[EXTRACTED INFORMATION]

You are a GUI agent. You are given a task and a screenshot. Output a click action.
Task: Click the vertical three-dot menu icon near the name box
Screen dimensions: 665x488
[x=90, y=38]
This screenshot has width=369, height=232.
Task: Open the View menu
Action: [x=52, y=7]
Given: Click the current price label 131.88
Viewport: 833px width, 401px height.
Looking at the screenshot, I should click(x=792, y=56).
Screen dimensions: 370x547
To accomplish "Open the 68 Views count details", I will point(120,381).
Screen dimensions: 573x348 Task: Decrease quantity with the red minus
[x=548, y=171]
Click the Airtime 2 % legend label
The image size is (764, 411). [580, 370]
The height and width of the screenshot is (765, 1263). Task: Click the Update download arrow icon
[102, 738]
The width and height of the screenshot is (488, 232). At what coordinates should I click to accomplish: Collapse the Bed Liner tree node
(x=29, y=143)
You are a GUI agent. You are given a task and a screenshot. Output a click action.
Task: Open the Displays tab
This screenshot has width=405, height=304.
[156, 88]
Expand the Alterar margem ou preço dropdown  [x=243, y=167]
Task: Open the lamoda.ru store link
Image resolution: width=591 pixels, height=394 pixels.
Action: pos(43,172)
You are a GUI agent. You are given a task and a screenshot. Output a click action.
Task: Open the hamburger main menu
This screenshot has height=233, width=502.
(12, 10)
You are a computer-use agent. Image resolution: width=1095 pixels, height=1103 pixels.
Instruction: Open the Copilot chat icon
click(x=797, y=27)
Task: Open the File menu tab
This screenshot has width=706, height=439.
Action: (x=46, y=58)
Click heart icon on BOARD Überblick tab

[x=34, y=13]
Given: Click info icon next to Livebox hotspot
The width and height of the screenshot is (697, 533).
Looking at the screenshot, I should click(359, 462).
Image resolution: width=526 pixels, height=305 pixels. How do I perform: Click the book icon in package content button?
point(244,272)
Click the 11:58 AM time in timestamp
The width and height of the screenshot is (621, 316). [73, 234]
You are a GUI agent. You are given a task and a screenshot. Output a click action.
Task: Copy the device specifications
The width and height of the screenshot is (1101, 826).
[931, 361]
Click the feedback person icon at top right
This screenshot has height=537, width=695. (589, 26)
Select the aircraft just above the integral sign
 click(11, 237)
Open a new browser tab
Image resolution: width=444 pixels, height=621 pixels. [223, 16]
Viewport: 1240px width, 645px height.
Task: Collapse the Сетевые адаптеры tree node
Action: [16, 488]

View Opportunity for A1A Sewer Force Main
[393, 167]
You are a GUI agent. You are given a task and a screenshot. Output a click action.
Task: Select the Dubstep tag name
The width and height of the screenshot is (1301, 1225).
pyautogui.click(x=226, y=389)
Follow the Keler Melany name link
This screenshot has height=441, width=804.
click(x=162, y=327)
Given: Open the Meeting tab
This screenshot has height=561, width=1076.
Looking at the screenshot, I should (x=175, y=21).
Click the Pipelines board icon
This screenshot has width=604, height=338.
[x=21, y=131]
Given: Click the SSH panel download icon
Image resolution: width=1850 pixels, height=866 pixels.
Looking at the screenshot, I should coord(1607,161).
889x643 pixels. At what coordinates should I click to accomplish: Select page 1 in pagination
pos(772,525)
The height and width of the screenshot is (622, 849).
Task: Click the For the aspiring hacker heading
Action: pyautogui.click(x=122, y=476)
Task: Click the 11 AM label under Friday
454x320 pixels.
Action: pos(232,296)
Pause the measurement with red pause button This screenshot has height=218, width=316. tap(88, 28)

[WHAT TO WORK ON]
The complete data above is to be written out again as it stands.

[SOLVED PROBLEM]
You are a GUI agent. You are given a task and a screenshot. Output a click action.
Task: Click the vertical three-dot menu icon near the name box
Screen dimensions: 665x488
[x=90, y=38]
This screenshot has width=369, height=232.
Task: Open the View menu
Action: [x=52, y=7]
Given: Click the current price label 131.88
Viewport: 833px width, 401px height.
Looking at the screenshot, I should click(x=792, y=56).
Screen dimensions: 370x547
To accomplish "Open the 68 Views count details", I will point(120,381).
Screen dimensions: 573x348 Task: Decrease quantity with the red minus
[x=548, y=171]
Click the Airtime 2 % legend label
The image size is (764, 411). [580, 370]
The height and width of the screenshot is (765, 1263). Task: Click the Update download arrow icon
[102, 738]
The width and height of the screenshot is (488, 232). At what coordinates should I click to accomplish: Collapse the Bed Liner tree node
(x=29, y=143)
You are a GUI agent. You are given a task and a screenshot. Output a click action.
Task: Open the Displays tab
This screenshot has width=405, height=304.
[156, 88]
Expand the Alterar margem ou preço dropdown  [x=243, y=167]
Task: Open the lamoda.ru store link
Image resolution: width=591 pixels, height=394 pixels.
Action: pos(43,172)
You are a GUI agent. You are given a task and a screenshot. Output a click action.
Task: Open the hamburger main menu
This screenshot has height=233, width=502.
(12, 10)
You are a computer-use agent. Image resolution: width=1095 pixels, height=1103 pixels.
Instruction: Open the Copilot chat icon
click(x=797, y=27)
Task: Open the File menu tab
This screenshot has width=706, height=439.
Action: (x=46, y=58)
Click heart icon on BOARD Überblick tab

[x=34, y=13]
Given: Click info icon next to Livebox hotspot
The width and height of the screenshot is (697, 533).
Looking at the screenshot, I should click(359, 462).
Image resolution: width=526 pixels, height=305 pixels. How do I perform: Click the book icon in package content button?
point(244,272)
Click the 11:58 AM time in timestamp
The width and height of the screenshot is (621, 316). [73, 234]
You are a GUI agent. You are given a task and a screenshot. Output a click action.
Task: Copy the device specifications
The width and height of the screenshot is (1101, 826).
[931, 361]
Click the feedback person icon at top right
This screenshot has height=537, width=695. (589, 26)
Select the aircraft just above the integral sign
 click(11, 237)
Open a new browser tab
Image resolution: width=444 pixels, height=621 pixels. [223, 16]
Viewport: 1240px width, 645px height.
Task: Collapse the Сетевые адаптеры tree node
Action: [16, 488]

View Opportunity for A1A Sewer Force Main
[393, 167]
You are a GUI agent. You are given a task and a screenshot. Output a click action.
Task: Select the Dubstep tag name
The width and height of the screenshot is (1301, 1225).
pyautogui.click(x=226, y=389)
Follow the Keler Melany name link
This screenshot has height=441, width=804.
click(x=162, y=327)
Given: Open the Meeting tab
This screenshot has height=561, width=1076.
Looking at the screenshot, I should (x=175, y=21).
Click the Pipelines board icon
This screenshot has width=604, height=338.
[x=21, y=131]
Given: Click the SSH panel download icon
Image resolution: width=1850 pixels, height=866 pixels.
Looking at the screenshot, I should coord(1607,161).
889x643 pixels. At what coordinates should I click to accomplish: Select page 1 in pagination
pos(772,525)
The height and width of the screenshot is (622, 849).
Task: Click the For the aspiring hacker heading
Action: pyautogui.click(x=122, y=476)
Task: Click the 11 AM label under Friday
454x320 pixels.
Action: pos(232,296)
Pause the measurement with red pause button This screenshot has height=218, width=316. tap(88, 28)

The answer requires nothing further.